Connan enfocó la vista en el multitudinario grupo de
gente al que se refería Diane. Desde que se corriera la noticia de la
congregación de los famosos en la Torre
Eiffel, innumerables jóvenes se habían apostado en rededor del carismático
edificio a horas escandalosamente tempranas, y sospechaba que su estancia se
alargaría a horas escandalosamente tardes también. Por supuesto, habían
atendido a los fans breve aunque agradecidamente cuando llegaran a la cita,
pero estos aún permanecían en su sitio, esperando con la esperanza de llevarse
otro recuerdo más.
—Se lo debemos todo a ellos —le recordó Connan. Se separó
de las cristaleras y emprendió el regreso al restaurante seguido por Diane.
Por supuesto, la noticia de la partida de ambos causó un
desencanto general y una actitud exageradamente quejumbrosa, pero Connan no se
dejó seducir por las protestas. Pronto las insistencias de que se quedaran
tuvieron a Diane como diana, debido a que no tardaron en comprender que la
decisión de Connan era inamovible. La engatusaron prometiéndole llevarlo a los
clubs más flamantes de la ciudad, y según iban enumerándoles tentadores planes
la indecisión que iba ganando terreno en ella se leía en sus ojos.
—Quédate —la animó Connan—. De todos modos, le prometí a
Allison ver una película con ella si llegaba antes de las doce, y al parecer va
ser así.
Aquello fue suficiente. Diane fingió una sonrisa que
ocultó muy bien su aversión hacia esa pequeña maleducada y se rindió a las
insistencias de los demás.
Connan se despidió de todos y salió de allí. Sentía la
necesidad de aire fresco, por lo que optó por bajar por las escaleras, ya que
la simple idea de permanecer quieto una fracción de segundo esperando la
llegada del ascensor se le antojó insoportable.
Tal y como había previsto, nada más salió al frescor de
la noche un ejército de jóvenes -entre los que destacaban en número las
mujeres- se abalanzó sobre él. Pese al cansancio que padecía y las terribles
ganas que sentía de llegar a casa no se le pasó por la cabeza ser grosero.
Trató de acortar las emocionales atenciones de sus fans, aunque siempre con
amabilidad. Pero sus fans eran fieros guerreros, y en el agotado estado en el
que se encontraba, bien tenían las de ganar. Y confirmó aquella teoría cuando
sintió manos vinientes de todas las direcciones ansiosas por tocarlo por todas
partes.
En medio de esa vorágine de locura donde absolutamente
todos los jóvenes lo habían implicado, por el rabillo del ojo distinguió una
joven que gesticulaba llamativamente con las manos.
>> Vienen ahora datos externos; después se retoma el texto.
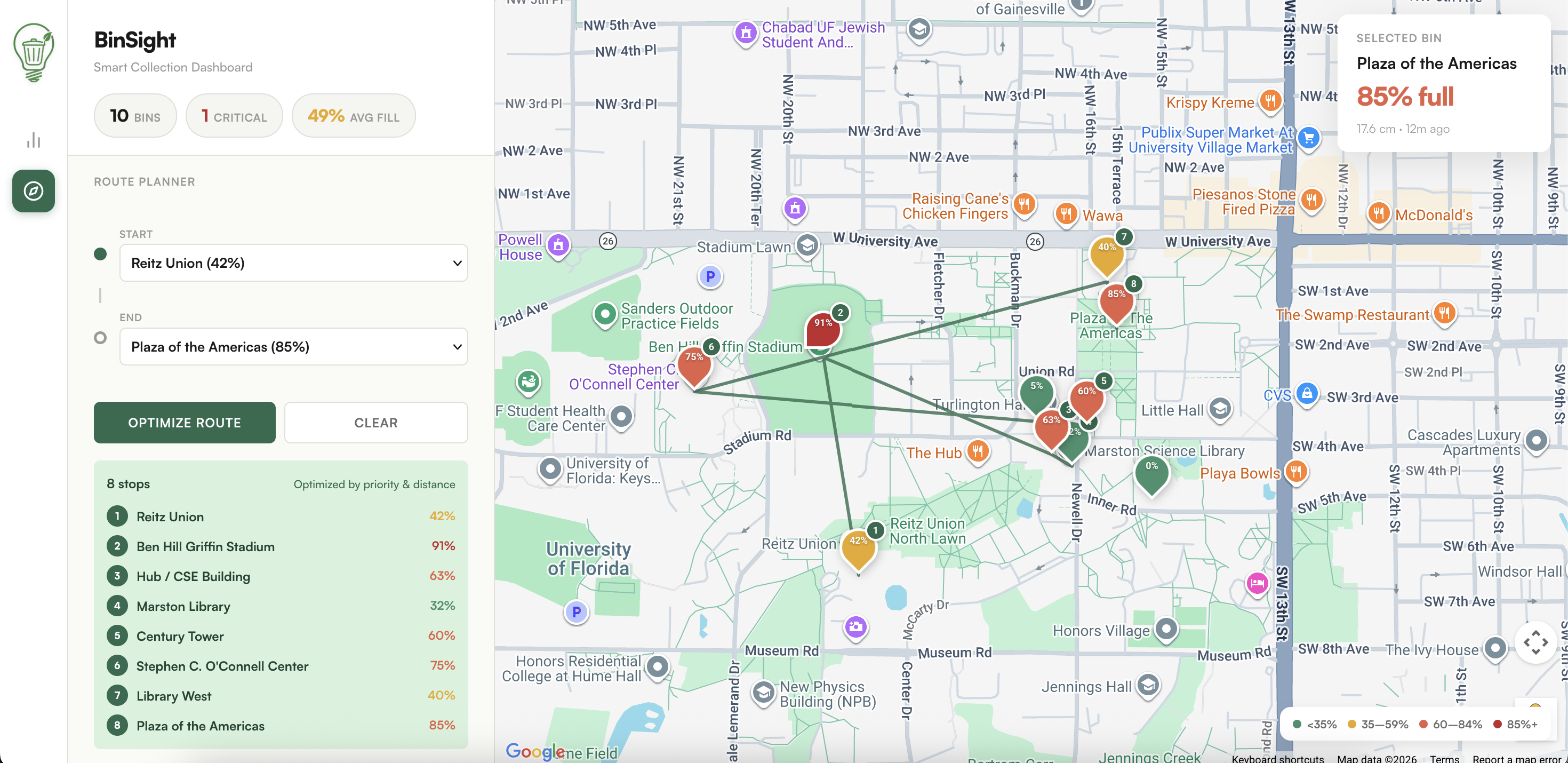Open Google Maps Terms link
Screen dimensions: 1568x763
click(x=1444, y=759)
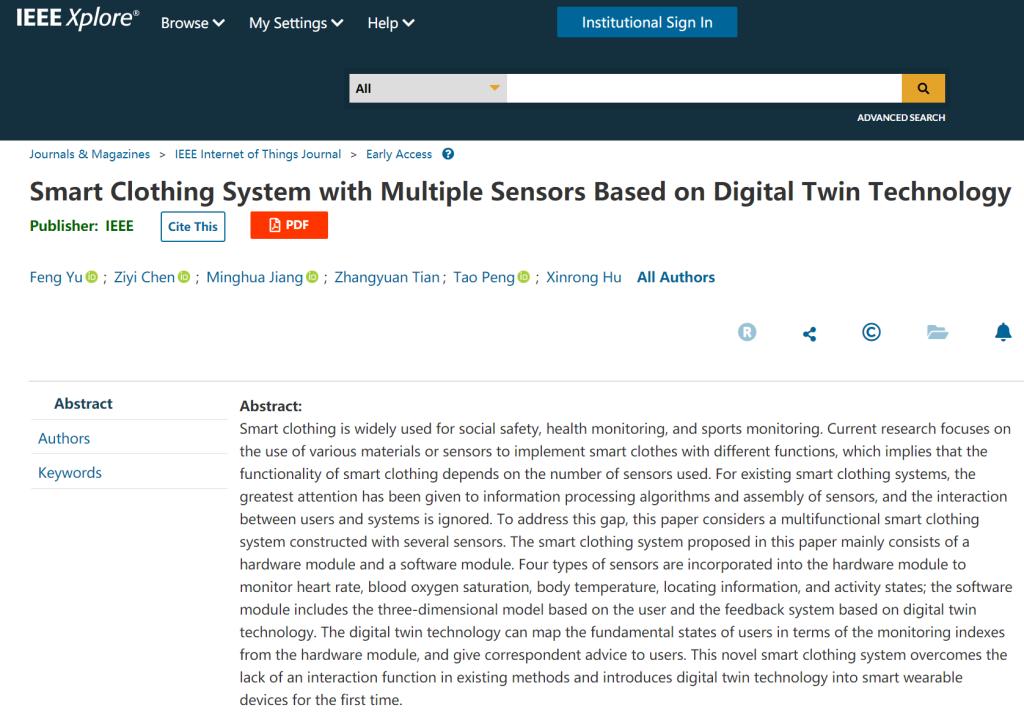This screenshot has width=1024, height=713.
Task: Click the Cite This button
Action: [193, 226]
Por sus movimientos parecía
expresar un gran enojo. Parecía estar discutiendo acaloradamente con unos de los
agentes de seguridad de la Torre Eiffel.
¿Realmente podría haber en aquel perímetro una persona
absolutamente desinteresada por los famosos que allí se encontraban? Por
increíble que pareciera, así era. No era posible que no hubiera advertido su
presencia después de ser el núcleo de un escándalo que montaba más estruendo
que una bomba atómica.
Y entonces lo comprendió todo. Por supuesto, no podía ser
otra que la extraña de los ojos violáceos. Pese a la distancia y la oscuridad,
alcanzó a ver lo suficiente como para distinguirla. Sí, era ella.
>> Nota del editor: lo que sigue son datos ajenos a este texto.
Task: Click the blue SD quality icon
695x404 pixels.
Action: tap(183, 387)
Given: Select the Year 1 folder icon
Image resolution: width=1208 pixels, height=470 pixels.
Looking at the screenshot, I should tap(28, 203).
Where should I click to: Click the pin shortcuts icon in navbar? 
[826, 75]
Acalló la alarma que emitió su cerebro cuando fue
consciente de la extraña alegría que experimentó al reconocerla. Y con una
sonrisa que no sabía si era en servicio de una manera políticamente correcta de
disculparse con sus fans por el desplante que estaba a punto de hacerles o por
la natural reacción que le produjo verla, se dirigió hacia ella con decisión.